前記対象が、疾患または医学的状態に罹患し、前記疾患または医学的状態が、呼吸器系疾患、尿路感染症、感染性および非感染性の病因に関連する炎症反応、全身性炎症反応症候群（ＳＩＲＳ）、敗血症、重症敗血症、敗血性ショック、臓器不全、心血管疾患、糖尿病、悪性腫瘍、肝疾患、腎疾患および免疫抑制からなる群から選択される、および／または前記対象が重症患者であり、好ましくは、前記対象が、集中治療室に入院している、請求項１〜９のいずれか１項に記載の方法。
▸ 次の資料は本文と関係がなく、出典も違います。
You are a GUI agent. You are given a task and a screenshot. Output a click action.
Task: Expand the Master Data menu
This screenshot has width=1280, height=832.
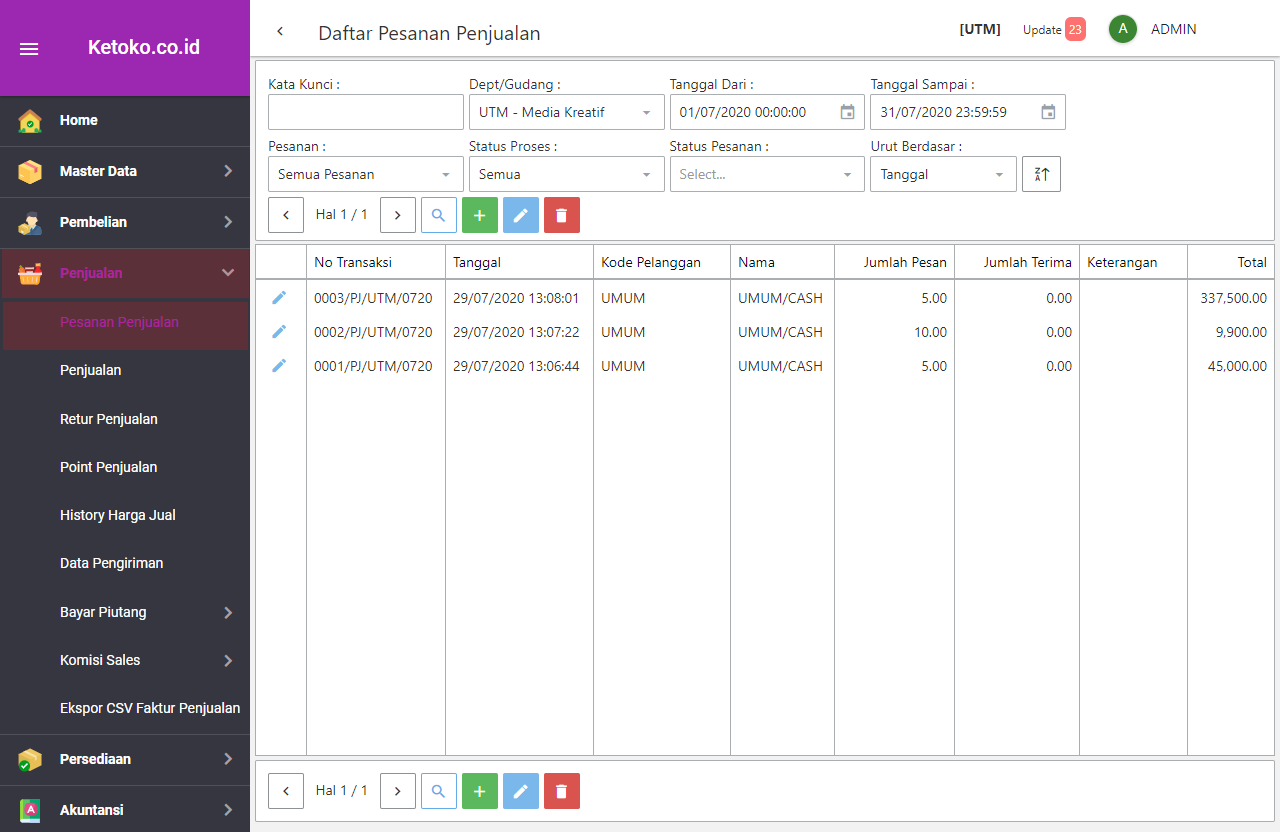(x=125, y=171)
前記対象が、呼吸器系疾患、尿路感染症または悪性腫瘍に罹患している、請求項１〜１０のいずれか１項に記載の方法。
前記試料が、体液、血液、血液血漿、血液血清、または尿である、請求項１〜１１のいずれか１項に記載の方法。
前記少なくとも１つのヒストンおよび／またはｐｒｏＡＤＭのレベルが、質量分析（ＭＳ）、発光イムノアッセイ（ＬＩＡ）、ラジオイムノアッセイ（ＲＩＡ）、化学発光および蛍光イムノアッセイ、酵素イムノアッセイ（ＥＩＡ）、酵素結合イムノアッセイ（ＥＬＩＳＡ）、発光ベースのビーズアレイ、磁気ビーズベースのアレイ、タンパク質マイクロアレイアッセイ、迅速試験フォーマット、ならびに稀少クリプテートアッセイからなる群から選択される方法を使用して決定される、請求項１〜１２のいずれか１項に記載の方法。
（ｉ）前記少なくとも１つのヒストンが、ヒストンＨ２Ｂであり、少なくとも、配列番号４に記載のヒストンＨ２Ｂのアミノ酸残基４１〜６９に及ぶ配列のペプチドが決定される、
（ｉｉ）前記少なくとも１つのヒストンが、ヒストンＨ４であり、少なくとも、配列番号１に記載のヒストンＨ４のアミノ酸残基２２〜１０２に及ぶ配列のペプチドが決定される、
（ｉｉｉ）前記少なくとも１つのヒストンが、ヒストンＨ２Ａであり、少なくとも、配列番号２に記載のヒストンＨ２Ａのアミノ酸残基２０〜１１８に及ぶ配列のペプチドが決定される、および／または、
（ｉｖ）前記少なくとも１つのヒストンが、ヒストンＨ３であり、少なくとも、配列番号３に記載のヒストンＨ３のアミノ酸残基２７〜６２に及ぶ配列のペプチドが決定される、請求項１〜１３のいずれか１項に記載の方法。
前記キットは、
（ｉ）前記対象の前記試料における前記少なくとも１つのヒストンのレベル、および、
前記少なくとも１つのヒストンの参照レベルを含む参照データ、を決定するための検出試薬であって、
前記少なくとも１つのヒストンの参照レベルと比較して、前記対象の前記試料における前記少なくとも１つのヒストンのレベルの増加が、前記対象の有害事象を示す、検出試薬、および／または、
（ｉｉ）前記対象の前記試料における前記ｐｒｏＡＤＭのレベル、および
前記ｐｒｏＡＤＭの参照レベルを含む参照データ、を決定するための検出試薬であって、
前記ｐｒｏＡＤＭの参照レベルと比較して、前記対象の前記試料における前記ｐｒｏＡＤＭのレベルの増加が、前記対象の有害事象を示す、検出試薬、を含む、請求項１〜１４のいずれか１項に記載の方法を実施するためのキット。